*Records shown*:

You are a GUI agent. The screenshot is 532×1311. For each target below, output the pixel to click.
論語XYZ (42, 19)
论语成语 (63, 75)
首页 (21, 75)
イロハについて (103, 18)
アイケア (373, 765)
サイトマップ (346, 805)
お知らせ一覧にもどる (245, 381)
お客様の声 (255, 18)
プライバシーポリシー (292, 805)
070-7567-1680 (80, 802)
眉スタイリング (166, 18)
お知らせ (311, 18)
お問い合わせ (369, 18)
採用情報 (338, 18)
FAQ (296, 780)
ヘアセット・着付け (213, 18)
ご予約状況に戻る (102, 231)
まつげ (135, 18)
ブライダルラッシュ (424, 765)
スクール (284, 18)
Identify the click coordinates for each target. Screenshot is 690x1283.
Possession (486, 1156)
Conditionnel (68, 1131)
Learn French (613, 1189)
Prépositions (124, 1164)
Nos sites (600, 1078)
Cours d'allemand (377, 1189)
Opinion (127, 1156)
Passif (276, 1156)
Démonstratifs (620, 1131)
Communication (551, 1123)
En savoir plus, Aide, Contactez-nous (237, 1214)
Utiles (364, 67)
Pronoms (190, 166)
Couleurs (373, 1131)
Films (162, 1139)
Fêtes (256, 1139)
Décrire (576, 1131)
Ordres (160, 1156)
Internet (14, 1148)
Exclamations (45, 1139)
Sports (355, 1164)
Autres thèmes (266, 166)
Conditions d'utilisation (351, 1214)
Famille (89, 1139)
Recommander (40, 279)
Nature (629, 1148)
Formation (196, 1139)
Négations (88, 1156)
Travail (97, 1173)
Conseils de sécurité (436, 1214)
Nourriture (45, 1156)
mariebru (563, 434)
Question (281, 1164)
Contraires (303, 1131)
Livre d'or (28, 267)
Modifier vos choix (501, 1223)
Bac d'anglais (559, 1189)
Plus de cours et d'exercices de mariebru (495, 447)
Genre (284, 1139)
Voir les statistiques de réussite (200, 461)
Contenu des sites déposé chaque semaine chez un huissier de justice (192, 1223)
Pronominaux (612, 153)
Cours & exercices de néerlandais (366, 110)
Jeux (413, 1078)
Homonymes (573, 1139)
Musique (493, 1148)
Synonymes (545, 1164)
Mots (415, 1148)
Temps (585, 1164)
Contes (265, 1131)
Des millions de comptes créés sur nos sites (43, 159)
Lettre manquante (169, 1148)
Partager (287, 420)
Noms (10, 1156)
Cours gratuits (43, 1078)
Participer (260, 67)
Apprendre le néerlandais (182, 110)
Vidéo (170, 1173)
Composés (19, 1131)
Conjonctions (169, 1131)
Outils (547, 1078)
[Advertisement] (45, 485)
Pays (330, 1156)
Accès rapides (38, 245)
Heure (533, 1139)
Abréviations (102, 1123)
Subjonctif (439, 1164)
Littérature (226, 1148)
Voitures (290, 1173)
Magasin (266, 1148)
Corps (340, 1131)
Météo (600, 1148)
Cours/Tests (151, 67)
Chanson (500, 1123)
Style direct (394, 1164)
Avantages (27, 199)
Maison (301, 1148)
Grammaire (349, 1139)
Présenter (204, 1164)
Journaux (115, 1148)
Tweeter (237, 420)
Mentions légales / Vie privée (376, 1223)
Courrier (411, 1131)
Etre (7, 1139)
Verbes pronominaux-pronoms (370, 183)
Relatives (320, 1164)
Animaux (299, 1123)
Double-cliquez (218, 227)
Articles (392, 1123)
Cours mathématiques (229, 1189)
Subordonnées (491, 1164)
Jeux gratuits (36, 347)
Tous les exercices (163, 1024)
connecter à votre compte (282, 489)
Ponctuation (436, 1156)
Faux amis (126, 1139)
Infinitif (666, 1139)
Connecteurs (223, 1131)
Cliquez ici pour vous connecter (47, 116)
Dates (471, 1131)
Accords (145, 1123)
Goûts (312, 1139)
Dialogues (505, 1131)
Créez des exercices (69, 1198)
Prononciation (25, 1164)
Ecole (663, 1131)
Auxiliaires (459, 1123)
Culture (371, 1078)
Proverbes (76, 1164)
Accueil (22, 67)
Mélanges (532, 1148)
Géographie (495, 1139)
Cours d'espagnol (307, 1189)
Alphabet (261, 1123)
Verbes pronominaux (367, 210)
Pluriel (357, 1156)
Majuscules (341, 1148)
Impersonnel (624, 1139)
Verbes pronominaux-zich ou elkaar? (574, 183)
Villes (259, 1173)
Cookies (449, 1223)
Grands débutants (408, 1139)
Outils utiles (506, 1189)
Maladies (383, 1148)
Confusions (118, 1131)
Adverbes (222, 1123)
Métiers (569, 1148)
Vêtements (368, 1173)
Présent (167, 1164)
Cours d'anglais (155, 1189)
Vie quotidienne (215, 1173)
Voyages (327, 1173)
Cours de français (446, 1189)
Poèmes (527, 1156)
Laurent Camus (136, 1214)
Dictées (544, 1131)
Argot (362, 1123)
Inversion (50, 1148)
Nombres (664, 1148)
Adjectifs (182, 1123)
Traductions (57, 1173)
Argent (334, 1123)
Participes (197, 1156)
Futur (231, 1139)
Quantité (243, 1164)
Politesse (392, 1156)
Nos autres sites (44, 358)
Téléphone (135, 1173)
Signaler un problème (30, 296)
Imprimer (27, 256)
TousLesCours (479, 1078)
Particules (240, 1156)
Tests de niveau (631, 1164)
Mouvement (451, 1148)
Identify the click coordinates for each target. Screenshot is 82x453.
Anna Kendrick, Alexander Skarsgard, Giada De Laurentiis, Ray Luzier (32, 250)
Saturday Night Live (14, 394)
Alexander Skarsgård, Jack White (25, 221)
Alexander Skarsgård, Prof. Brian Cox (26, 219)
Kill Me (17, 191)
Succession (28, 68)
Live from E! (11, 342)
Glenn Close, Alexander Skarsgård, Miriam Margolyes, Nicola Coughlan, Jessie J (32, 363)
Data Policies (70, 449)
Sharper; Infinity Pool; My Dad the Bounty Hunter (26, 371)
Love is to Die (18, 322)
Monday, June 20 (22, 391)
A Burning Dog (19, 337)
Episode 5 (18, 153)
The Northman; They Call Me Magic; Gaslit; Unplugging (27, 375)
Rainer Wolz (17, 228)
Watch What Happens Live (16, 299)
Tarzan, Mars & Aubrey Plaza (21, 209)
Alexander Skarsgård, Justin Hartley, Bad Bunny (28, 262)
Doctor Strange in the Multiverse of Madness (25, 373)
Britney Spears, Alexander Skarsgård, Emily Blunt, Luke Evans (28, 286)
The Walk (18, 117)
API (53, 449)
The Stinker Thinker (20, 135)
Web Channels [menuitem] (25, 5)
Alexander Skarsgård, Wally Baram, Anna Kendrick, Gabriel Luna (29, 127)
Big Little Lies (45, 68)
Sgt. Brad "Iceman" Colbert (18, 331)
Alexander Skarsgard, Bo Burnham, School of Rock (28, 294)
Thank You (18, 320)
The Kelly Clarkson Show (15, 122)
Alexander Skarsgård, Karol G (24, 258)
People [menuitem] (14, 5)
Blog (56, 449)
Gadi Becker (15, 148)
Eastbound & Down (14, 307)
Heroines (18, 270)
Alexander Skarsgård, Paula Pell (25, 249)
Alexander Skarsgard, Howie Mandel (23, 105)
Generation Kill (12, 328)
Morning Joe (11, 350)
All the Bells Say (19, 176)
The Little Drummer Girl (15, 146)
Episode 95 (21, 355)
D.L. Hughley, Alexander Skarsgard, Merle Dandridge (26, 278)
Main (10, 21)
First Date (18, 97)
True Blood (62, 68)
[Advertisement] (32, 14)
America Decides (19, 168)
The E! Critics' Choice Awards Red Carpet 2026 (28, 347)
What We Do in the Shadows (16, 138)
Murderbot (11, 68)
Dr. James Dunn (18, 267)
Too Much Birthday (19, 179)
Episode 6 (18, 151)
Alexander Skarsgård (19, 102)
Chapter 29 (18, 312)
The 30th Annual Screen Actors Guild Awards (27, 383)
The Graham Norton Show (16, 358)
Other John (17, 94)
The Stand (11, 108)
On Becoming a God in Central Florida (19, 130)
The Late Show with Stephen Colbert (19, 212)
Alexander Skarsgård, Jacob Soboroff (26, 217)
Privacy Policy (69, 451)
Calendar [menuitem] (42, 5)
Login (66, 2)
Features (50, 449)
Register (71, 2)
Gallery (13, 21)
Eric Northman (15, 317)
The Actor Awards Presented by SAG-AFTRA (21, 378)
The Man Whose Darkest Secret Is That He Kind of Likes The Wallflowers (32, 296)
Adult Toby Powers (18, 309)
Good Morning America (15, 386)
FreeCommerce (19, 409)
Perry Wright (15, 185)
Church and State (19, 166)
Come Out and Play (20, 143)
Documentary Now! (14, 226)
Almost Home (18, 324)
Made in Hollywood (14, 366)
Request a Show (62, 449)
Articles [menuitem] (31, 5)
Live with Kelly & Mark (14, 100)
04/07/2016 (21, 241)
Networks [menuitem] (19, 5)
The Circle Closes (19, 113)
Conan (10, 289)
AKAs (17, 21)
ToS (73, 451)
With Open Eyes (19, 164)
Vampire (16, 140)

*Stated goal*:
Please convert the entries above, starting with the first line and going on through the line with "Démonstratifs (620, 1131)", into a JSON list of strings with one string per line, leaving out any blank lines.

*Exercise answer*:
[
  "You are a GUI agent. The screenshot is 532×1311. For each target below, output the pixel to click.",
  "論語XYZ (42, 19)",
  "论语成语 (63, 75)",
  "首页 (21, 75)",
  "イロハについて (103, 18)",
  "アイケア (373, 765)",
  "サイトマップ (346, 805)",
  "お知らせ一覧にもどる (245, 381)",
  "お客様の声 (255, 18)",
  "プライバシーポリシー (292, 805)",
  "070-7567-1680 (80, 802)",
  "眉スタイリング (166, 18)",
  "お知らせ (311, 18)",
  "お問い合わせ (369, 18)",
  "採用情報 (338, 18)",
  "FAQ (296, 780)",
  "ヘアセット・着付け (213, 18)",
  "ご予約状況に戻る (102, 231)",
  "まつげ (135, 18)",
  "ブライダルラッシュ (424, 765)",
  "スクール (284, 18)",
  "Identify the click coordinates for each target. Screenshot is 690x1283.",
  "Possession (486, 1156)",
  "Conditionnel (68, 1131)",
  "Learn French (613, 1189)",
  "Prépositions (124, 1164)",
  "Nos sites (600, 1078)",
  "Cours d'allemand (377, 1189)",
  "Opinion (127, 1156)",
  "Passif (276, 1156)",
  "Démonstratifs (620, 1131)"
]